* _Task brief_: For each statement below, say yes or no to whether the Btrfs and lvmcache mailing-list excerpt agrees with it, and quote the excerpt's deciding words exactly. (a) The writer asks for the whole dmesg to be posted somewhere. (b) With lvmcache, the device to specify for mounting is the OriginLV by itself. (c) Btrfs mounting the origin can lead to corruption.
--- Excerpt provided Enclosed Below ---
If you can post the entire dmesg somewhere that'd be useful. MUAs tend
to wrap that text and make it unreadable on list. I think the problems
with your volume happened before the messages, but it's hard to say.
Also, a generation of nearly 5000 is not that new?

On another thread someone said you probably need to specify the device
to mount when using Btrfs and lvmcache? And the device to specify is
the combined HDD+SSD logical device, for lvmcache that's the "cache
LV", which is the OriginLV + CachePoolLV. If Btrfs decides to mount
the origin, it can result in corruption.


Chris Murphy

^ permalink raw reply	[flat|nested] 14+ messages in thread

* Re: btrfs problems on new file system
  2015-12-25 21:14   ` covici
  2015-12-26  3:53     ` Chris Murphy
@ 2015-12-26  5:20     ` Duncan
  2015-12-26  7:44       ` covici
  1 sibling, 1 reply; 14+ messages in thread
From: Duncan @ 2015-12-26  5:20 UTC (permalink / raw)
--- End of Enclosed Excerpt provided ---
--- Stored data Enclosed Below ---
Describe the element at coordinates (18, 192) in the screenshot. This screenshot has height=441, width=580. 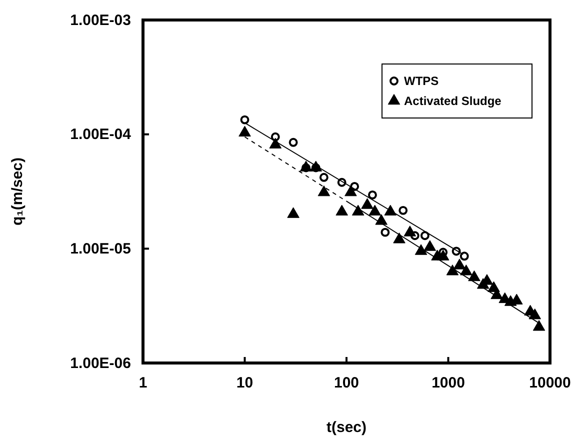
I see `y-axis-title: q₁(m/sec)` at that location.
--- End of Enclosed Stored data ---
* _Expected answer_:
(a) Yes: "If you can post the entire dmesg somewhere that'd be useful."
(b) No: "the device to specify is the combined HDD+SSD logical device"
(c) Yes: "If Btrfs decides to mount the origin, it can result in corruption."